The European Parliament’s decision to change its approach to biofuels has worried the Malaysian government, accroding to a report in Bernama.com.
The Euroepan parliament decided on 11 September that there would be a binding 5% quota on the use of biofuels across Europe by 2015 but that there should be less emphasis on palm oil, soya oil and other edible sources of biofuels. You can read all about it at Euractiv.com. For me (and, I’m sure, many in the biofuel businesss) the key passage in the Euractive report reads like this:
What’s more, the parliamentary committee is demanding that, before2015, a full review of the whole EU biofuel promotion policy and itssocial and environmental impacts be carried out to determine whetherthe targets need revising. This review should “focus on consequences for food security,biodiversity and the availability of electricity or hydrogen fromrenewable sources, biogas or transport fuels from ligno-cellulosicbiomass and algae,” the text reads.
This flies in the face of much of the current thrust of European biofuel industry, and will create uncertainty in the market. That is not completely a bad thing. The difficulty for many existing companies and the trade associations that represent them centres around their needs to keep shareholder/proprietors happy quarter to quarter and year to year. The Parliament, by voting in this way, is hoping to develop a rounded robust biofuels sector that will have little or no impact on food supplies. This has to be preferable in the long term to a biofuel sector that competes for food crops.

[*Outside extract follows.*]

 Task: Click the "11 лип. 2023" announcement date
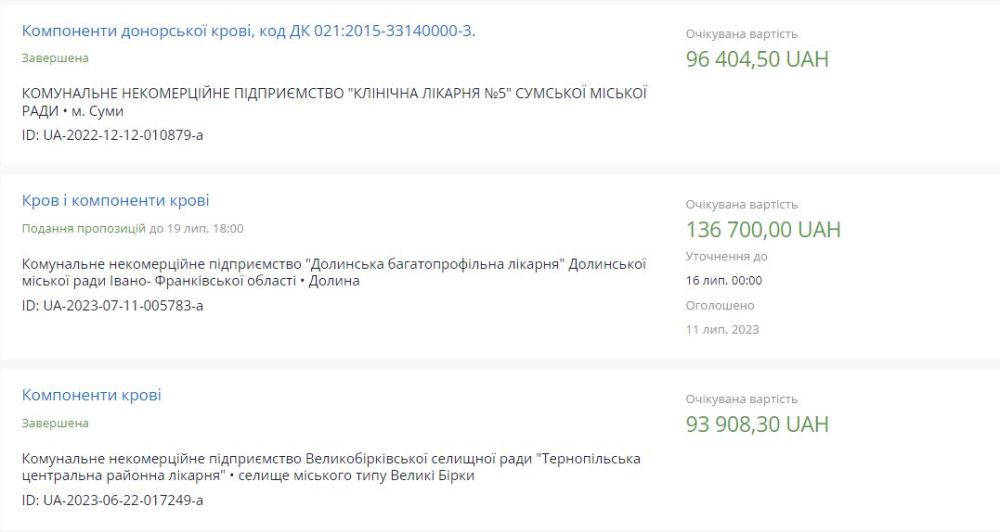pyautogui.click(x=722, y=329)
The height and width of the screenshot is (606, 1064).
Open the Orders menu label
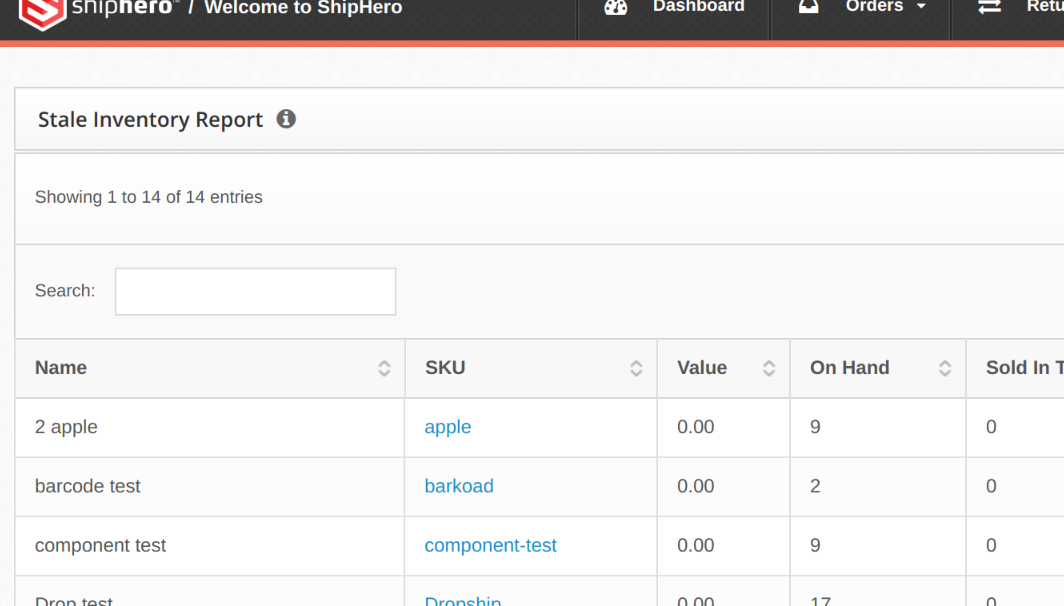tap(873, 7)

The one thing that I don’t like about the vote is that it adds in electricity and hydrogen. I especialy doubt that hydrogen will be a sustainable fuel untill we develop bacteria/algae to produce it from organic material without generating carbon dioxide. Hydrogen is bad because it is currently made using electicity, so the process is less efficicnt than electricity production. There is little or no infrastructure in place to get hydrogen to the point of need.

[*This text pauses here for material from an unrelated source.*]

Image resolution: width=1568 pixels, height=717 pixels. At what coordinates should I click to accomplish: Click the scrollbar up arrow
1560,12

The European Parliament’s powers vary from area to area, for example, if this decision is seen in the context of agriculture, then parliament can only give its opinion to the Council of Ministers. If its a non-sensitive area then the Council and Parliament have to agree. If there are any experts in the rolls of Council and Parliament out there, I’d like to hear from you.
So where do the Malaysians fit into all of this… They are concerned that the poposed increases in carbon savings that are also included in the parliament’s decison will leave palm and soy oil out in the cold. They might neet to lobby national governements, or be much more imaginative.